WERKOPDRACHT 1 –
Neem uit de tekst over de velddagantenne letterlijk over vanaf "(zwart: Antenn na" tot en met "een atypische waarde.".
WERKOPDRACHT 2 –
Hoe hoog is de mast volgens de tekst over de velddagantenne?

OEFENTEKST –
──────
Velddag 2025 inschrijving en techniek
Oppervlakte is een vierkant van 30m bij 30m
De mast is 14.8m hoog
Model bij eerste berekeningen
In deze berekening was het getal voor de grond conductiviteit en permittivity omgedraaid.
Deze fout is nadien recht gezet.
Con moet 5m zijn, Die moet 13 zijn om gemiddelde grond aan te duiden.
Fieldday-ABS-ant-Tin_new_correlate_final.ssn
Uit de eerste modellen werd een antenne gebouwd met een lengte die "te lang" was, om zo de correlatie te kunnen testen tussen het model en de werkelijke meting.
De test werd uitgevoerd met de nanoVNA en nanoVNA Connect software van SimNEC.
Nadien werd eveneens een FT991A aangesloten op de antenne om de mogelijkheid te onderzoeken of de interne tuner bruikbaar zou zijn.
Alles werd gevoed op batterij.
(zwart: Antenn na 4/1, groen: meeting na ijking 4/1+meetcoax)
Binnen SimNEC werd dmv Anvil code en NelderMead optimalisatie het volledig geparametreerd model vergeleken en aangepast tot het zo goed mogelijk overeen komnt met de werkelijke meeting op verschillende SWR minina (waar het imaginaire deel van de impedantie X nagenoeg 0 is) binnen de band van 160m tot 10m.
De aanpassingen aan het model werden gedaan door de Nelder Mead optimalisatie software voor wat de geometrie van de antenne aangaat en de grond conductiviteit en permittiviteit.
Het resultaat van de correlatie laat een SWR curve zien van het model die minimaal afwijkt van de gemeten waarde, met een resolutie van 25KHz.
De waarde voor het grond type die gevonden werd is een conductivity=505.1u en het Dielectricum=14.1, een atypische waarde.
Deze kwalifiseerd het grondtype op onze antenne locatie.
Het type draad was reeds gekwalificeerd voordien en gebruikt in dit model.
Uit deze correlatie blijken de kleine verschillen in lengte: 175.5 en 176.8, wat aangeeft dat het model vrij goed is (<1%).
──────
GEGEVENSBLOK –

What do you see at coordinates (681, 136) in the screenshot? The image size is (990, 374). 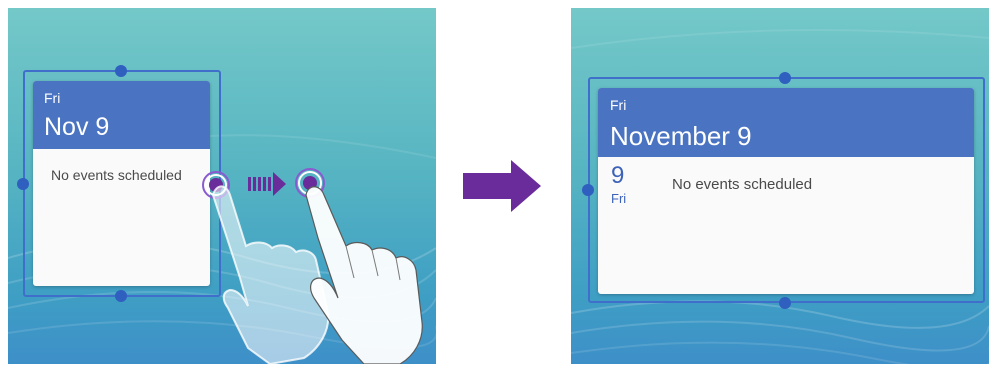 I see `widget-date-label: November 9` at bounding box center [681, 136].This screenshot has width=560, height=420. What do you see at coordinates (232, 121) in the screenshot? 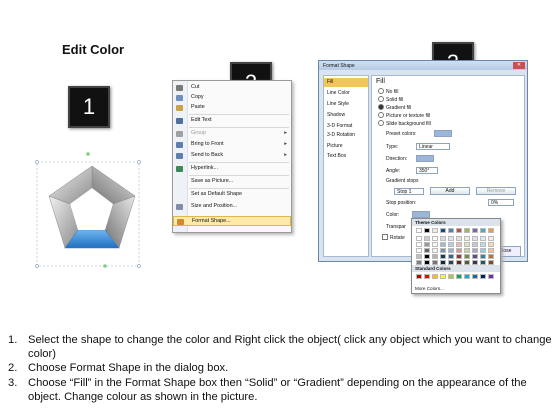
──────
UITGEWERKTE OPLOSSING 1 –
(zwart: Antenn na 4/1, groen: meeting na ijking 4/1+meetcoax)
Binnen SimNEC werd dmv Anvil code en NelderMead optimalisatie het volledig geparametreerd model vergeleken en aangepast tot het zo goed mogelijk overeen komnt met de werkelijke meeting op verschillende SWR minina (waar het imaginaire deel van de impedantie X nagenoeg 0 is) binnen de band van 160m tot 10m.
De aanpassingen aan het model werden gedaan door de Nelder Mead optimalisatie software voor wat de geometrie van de antenne aangaat en de grond conductiviteit en permittiviteit.
Het resultaat van de correlatie laat een SWR curve zien van het model die minimaal afwijkt van de gemeten waarde, met een resolutie van 25KHz.
De waarde voor het grond type die gevonden werd is een conductivity=505.1u en het Dielectricum=14.1, een atypische waarde.

UITGEWERKTE OPLOSSING 2 –
De mast is 14.8m hoog.